Richie's mother is dead now. That's why he's here now. Walks through the house, the museum of his existence, shoots schnapps bottles in the basement with his brother, drinks the rest of it, sleeps under the Höllerich poster, takes Mama underground and drives back to Rimini, where he sings and drinks and fucks.

It's a place of longing for an entire generation that has already taken a seat, so to speak, on the threshold of the retirement home and beyond. They still go there. Buses spew them out in front of the hotels on the beach in the drizzle. In the postseason of her life.

And what we see they don't see, what we feel they don't feel. This cold, this awful cold. It runs through Seidl's Rimini like pike soup. Snow is falling, everything is grey, one feels sorry for the palm trees, what was always miserable about Rimini, that wrecked ship of German holiday dreams, looks even more miserable. The existential emptiness, the loneliness lies just by watching like hoarfrost on the inside of our souls.

Seidl's films are actually always studies of loneliness, stories about how people are able to endure it, exploring emptiness. Richie Bravo is the champion loneliness fighting sport. He used to be one, then something broke down, marriages for example, then he went to Italy.

He made it to the top of the charts. The fans are still following him. Gray women who need electric blankets while Richie Bravo sings, songs of love and longing and the really big feelings that never have an end to the season. Which he warms with the hot lard of his really bad hits.

He then sings “Insieme con te” and “Emilia” and the song of Winnetou and freedom. And the longing warms them both, the old fans and him. And then he goes to their room, and then he allows himself to be dominated in bed, then he gives them sex, while next door next door the ailing mother dawns on her death. And takes money for it. Because it's so tight that he rents out his Villa Bravo with the white grand piano and everything that makes a pop singer's villa to fans. Vacation at the Richie Bravo Museum. It's unbearable without alcohol.

Michael Thomas is Richie Bravo. And he is until it hurts and beyond. He has long hair, the corset is in place, and the rings on his fingers sparkle. Thomas used to play the Old Shatterhand. And he can sing. Musicals for example. Ricardo Muti once wanted him for a “Magic Flute” at La Scala in Milan because he was looking for a singer in Elvis format. He sings fabulous. He masters the whole organ of the Schlager.

Richie believes what he sings. The longing, the lard, the kitsch. He is free when he sings. On the empty stage, on top of the empty hotel. Sometimes you think he's about to jump. Could go on like this. Always on the cutting edge.

Then the father escapes, first mentally and then physically, recalling Landser songs, and his Nazi past catches up with him. Then there is Tessa, the daughter who Richie owes a life to. And who is now demanding it with the relentlessness of a terrorist. More and more refugees are standing or lying around on the beach and in the streets. Then they are at Villa Bravo. “Rimini” is also a very bad dream of the West going under.

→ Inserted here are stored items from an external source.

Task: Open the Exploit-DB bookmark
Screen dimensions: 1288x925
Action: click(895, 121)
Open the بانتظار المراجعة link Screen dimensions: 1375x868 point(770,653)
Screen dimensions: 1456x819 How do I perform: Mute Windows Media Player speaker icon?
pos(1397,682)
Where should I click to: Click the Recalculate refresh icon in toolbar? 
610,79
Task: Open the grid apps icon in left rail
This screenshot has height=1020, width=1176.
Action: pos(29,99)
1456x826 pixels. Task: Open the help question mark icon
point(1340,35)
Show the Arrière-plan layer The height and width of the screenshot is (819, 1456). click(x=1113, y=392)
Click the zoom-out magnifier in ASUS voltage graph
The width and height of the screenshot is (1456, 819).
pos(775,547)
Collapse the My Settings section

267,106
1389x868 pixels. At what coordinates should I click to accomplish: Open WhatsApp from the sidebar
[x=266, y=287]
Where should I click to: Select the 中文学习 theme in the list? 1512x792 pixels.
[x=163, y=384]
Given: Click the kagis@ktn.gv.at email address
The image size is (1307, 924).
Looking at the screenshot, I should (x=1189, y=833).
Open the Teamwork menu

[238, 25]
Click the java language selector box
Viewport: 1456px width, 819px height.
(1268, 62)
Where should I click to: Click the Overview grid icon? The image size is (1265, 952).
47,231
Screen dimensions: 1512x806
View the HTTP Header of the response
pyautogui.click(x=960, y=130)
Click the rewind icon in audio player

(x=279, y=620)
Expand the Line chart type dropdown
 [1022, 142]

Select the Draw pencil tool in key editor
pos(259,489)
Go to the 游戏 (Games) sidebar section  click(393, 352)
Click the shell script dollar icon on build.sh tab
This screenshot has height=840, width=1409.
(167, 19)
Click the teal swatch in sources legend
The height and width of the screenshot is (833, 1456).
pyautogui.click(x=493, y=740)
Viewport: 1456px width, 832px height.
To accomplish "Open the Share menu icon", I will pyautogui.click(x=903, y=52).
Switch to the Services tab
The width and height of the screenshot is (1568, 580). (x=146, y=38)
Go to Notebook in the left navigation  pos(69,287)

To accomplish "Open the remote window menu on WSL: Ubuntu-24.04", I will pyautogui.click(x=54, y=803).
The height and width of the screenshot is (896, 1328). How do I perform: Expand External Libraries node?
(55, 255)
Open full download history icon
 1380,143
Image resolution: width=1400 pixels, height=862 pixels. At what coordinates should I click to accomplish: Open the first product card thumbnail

And then the old Schlager fuzzi sings about the “end of the night”, and the old Landser sings Schubert’s “Gute Nacht” in the terribly sad loneliness of his terribly sad old people’s home. He sings that he has moved in as a stranger, and as a stranger again. And then he cries. We can't get rid of the story. And not our life.

Could be sentimental, this winter trip to the graveyard of dreams and longings. Could be a reckoning, a satire, an exposure. But it never will. We are in an Ulrich Seidl film. And in the end we are very quiet. And miss Hans-Michael Rehberg.